- _Problem details_:
Count all lines holding "slider" in the data below and say the number, nothing more.

- _The data_:
::::
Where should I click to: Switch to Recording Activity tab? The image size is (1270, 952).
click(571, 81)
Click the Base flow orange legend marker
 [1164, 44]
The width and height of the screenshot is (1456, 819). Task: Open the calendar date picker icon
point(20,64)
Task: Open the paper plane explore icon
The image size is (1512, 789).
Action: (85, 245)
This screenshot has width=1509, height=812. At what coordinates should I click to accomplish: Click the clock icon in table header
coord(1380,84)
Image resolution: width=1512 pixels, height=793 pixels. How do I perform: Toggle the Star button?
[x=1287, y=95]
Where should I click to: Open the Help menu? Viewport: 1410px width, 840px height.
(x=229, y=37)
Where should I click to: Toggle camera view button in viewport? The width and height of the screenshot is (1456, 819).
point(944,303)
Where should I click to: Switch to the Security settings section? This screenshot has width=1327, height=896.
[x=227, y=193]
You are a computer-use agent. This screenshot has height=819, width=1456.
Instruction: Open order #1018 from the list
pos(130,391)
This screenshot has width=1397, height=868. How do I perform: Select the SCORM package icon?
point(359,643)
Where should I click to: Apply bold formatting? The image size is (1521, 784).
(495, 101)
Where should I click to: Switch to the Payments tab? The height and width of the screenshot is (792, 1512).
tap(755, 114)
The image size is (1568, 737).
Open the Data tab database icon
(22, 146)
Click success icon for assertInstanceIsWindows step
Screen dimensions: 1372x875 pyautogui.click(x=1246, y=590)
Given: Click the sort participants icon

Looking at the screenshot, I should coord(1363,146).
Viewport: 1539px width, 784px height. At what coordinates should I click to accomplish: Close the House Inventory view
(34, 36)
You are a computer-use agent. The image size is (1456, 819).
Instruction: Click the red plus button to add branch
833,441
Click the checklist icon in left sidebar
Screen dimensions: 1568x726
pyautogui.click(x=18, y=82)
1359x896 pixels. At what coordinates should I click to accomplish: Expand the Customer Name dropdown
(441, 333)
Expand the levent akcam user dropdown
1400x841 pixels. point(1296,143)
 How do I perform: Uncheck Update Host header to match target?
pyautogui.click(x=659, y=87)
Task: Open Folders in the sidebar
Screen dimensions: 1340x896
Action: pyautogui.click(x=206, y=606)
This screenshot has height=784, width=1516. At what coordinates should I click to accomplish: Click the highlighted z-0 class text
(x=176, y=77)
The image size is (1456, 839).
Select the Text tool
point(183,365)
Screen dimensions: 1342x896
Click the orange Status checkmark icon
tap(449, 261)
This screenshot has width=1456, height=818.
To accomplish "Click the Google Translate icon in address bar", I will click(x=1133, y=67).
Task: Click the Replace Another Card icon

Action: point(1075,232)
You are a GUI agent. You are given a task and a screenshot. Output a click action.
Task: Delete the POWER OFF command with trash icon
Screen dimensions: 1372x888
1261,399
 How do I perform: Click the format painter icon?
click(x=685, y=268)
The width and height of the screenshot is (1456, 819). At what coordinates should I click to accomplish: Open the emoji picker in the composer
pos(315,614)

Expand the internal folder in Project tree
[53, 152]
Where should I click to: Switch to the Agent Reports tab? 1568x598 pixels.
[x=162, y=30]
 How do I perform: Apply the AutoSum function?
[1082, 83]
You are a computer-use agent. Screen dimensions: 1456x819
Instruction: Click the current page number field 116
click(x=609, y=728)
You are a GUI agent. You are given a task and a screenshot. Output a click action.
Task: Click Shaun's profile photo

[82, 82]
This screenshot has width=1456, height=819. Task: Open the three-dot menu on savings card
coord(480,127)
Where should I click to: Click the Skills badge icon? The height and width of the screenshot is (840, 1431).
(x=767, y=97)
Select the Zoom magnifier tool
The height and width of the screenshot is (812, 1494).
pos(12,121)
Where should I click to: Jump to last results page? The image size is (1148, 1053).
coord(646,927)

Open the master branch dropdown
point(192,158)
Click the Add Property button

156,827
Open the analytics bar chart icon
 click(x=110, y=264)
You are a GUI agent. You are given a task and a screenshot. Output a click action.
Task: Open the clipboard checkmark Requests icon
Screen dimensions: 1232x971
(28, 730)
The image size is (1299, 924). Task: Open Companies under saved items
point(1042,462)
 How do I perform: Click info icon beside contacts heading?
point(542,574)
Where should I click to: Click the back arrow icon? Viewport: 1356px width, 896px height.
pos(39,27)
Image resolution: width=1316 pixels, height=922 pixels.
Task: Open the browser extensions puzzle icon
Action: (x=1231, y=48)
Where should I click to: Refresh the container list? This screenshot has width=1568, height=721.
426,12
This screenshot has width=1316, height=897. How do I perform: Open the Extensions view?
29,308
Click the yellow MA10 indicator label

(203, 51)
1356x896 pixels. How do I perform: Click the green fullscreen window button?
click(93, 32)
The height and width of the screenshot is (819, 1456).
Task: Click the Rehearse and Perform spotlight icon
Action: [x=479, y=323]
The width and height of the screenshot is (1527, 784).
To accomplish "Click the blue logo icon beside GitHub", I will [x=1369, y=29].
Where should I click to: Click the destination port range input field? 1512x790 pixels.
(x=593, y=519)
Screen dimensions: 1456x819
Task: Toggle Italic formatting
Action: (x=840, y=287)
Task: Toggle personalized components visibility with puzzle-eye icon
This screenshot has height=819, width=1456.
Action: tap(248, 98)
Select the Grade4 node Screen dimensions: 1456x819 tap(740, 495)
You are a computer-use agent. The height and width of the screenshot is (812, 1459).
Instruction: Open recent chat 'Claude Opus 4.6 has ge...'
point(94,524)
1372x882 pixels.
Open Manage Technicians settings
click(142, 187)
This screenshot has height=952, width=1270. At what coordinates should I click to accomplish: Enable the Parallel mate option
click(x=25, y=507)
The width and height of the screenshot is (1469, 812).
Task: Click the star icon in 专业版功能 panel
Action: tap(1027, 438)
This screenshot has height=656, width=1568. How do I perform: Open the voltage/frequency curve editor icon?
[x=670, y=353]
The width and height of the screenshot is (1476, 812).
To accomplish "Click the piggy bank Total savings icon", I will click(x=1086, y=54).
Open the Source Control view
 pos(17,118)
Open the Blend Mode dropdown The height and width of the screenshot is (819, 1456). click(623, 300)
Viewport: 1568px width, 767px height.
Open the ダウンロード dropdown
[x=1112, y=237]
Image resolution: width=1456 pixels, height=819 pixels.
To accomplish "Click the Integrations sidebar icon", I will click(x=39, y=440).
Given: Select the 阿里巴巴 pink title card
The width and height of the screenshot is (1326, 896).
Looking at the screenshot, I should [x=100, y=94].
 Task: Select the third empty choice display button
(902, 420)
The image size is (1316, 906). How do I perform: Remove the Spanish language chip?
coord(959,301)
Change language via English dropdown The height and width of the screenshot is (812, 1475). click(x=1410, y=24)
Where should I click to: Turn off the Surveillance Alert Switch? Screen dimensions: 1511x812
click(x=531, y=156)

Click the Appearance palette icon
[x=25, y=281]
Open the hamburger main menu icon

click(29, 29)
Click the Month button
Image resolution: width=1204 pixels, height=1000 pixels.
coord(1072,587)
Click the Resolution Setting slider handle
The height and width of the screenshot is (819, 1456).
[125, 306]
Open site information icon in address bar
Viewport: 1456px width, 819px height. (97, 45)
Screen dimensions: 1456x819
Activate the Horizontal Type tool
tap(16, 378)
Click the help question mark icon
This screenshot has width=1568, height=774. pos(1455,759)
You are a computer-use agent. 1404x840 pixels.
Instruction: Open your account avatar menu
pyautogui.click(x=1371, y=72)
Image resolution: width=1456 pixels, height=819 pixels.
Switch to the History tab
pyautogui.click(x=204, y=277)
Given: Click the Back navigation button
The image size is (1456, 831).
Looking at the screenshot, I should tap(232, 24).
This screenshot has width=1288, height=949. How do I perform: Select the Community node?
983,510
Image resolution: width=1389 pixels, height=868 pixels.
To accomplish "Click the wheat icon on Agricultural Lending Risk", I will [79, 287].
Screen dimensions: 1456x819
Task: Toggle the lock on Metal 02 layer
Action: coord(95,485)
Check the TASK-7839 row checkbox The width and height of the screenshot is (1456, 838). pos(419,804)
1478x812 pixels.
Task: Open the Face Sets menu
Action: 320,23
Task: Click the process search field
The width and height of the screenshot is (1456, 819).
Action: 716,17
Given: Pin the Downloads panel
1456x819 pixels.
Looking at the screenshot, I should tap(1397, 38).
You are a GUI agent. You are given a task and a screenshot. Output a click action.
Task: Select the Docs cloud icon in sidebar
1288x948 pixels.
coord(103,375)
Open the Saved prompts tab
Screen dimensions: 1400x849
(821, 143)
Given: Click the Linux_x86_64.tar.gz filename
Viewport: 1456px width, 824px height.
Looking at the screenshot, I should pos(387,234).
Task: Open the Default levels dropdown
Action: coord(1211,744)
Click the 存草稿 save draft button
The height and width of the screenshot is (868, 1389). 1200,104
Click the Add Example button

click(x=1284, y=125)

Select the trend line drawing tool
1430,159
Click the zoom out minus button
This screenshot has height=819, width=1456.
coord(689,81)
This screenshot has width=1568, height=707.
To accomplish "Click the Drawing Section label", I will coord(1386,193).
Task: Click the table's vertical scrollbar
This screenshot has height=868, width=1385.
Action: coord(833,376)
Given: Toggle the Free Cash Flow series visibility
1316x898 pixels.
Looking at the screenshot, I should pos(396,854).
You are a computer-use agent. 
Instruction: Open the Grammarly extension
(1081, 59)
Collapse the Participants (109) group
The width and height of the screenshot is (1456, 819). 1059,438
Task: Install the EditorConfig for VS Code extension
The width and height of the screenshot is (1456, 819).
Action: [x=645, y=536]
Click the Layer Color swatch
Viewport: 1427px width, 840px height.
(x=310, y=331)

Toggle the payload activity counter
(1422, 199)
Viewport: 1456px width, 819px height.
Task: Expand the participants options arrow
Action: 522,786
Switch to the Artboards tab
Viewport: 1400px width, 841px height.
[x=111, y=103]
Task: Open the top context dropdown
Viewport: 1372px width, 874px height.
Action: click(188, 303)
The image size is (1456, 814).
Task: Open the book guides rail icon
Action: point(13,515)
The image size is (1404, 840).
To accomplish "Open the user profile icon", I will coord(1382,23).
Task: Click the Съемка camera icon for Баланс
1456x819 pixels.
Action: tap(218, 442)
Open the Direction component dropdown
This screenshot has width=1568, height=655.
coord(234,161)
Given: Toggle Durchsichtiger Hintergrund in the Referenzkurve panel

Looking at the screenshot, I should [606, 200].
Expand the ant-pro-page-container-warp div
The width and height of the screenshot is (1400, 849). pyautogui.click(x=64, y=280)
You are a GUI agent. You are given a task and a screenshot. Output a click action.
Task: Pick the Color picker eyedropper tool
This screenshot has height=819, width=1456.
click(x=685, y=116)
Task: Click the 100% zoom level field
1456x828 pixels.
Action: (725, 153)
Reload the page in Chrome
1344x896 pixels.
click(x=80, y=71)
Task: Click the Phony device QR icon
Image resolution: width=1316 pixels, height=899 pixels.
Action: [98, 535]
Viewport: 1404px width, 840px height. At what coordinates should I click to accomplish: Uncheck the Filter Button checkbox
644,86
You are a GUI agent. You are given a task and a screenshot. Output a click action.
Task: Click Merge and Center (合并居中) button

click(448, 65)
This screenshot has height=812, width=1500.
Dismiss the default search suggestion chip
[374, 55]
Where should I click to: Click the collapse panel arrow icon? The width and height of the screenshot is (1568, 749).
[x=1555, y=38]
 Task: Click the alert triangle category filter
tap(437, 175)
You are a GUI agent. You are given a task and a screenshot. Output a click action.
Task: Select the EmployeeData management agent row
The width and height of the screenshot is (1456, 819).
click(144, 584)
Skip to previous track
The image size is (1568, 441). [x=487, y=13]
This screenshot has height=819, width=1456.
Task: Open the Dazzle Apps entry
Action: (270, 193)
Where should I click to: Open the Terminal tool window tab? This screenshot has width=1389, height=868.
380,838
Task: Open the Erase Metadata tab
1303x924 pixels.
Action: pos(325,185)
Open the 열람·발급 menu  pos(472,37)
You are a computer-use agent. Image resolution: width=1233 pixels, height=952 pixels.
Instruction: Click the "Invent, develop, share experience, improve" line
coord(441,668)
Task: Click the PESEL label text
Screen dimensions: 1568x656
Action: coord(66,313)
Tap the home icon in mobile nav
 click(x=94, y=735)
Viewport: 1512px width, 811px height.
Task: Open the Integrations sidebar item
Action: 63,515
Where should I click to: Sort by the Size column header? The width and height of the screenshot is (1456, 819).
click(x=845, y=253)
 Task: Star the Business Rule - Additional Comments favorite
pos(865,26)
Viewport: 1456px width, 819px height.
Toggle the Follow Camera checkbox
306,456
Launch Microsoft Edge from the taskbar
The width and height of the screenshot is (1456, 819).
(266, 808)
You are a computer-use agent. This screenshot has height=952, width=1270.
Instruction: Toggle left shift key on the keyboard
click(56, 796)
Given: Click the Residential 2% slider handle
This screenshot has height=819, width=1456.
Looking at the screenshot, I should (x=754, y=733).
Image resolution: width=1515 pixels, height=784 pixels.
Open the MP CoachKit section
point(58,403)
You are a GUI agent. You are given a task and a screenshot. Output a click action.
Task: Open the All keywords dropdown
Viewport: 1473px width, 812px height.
::::
- _Answer to this task_:
2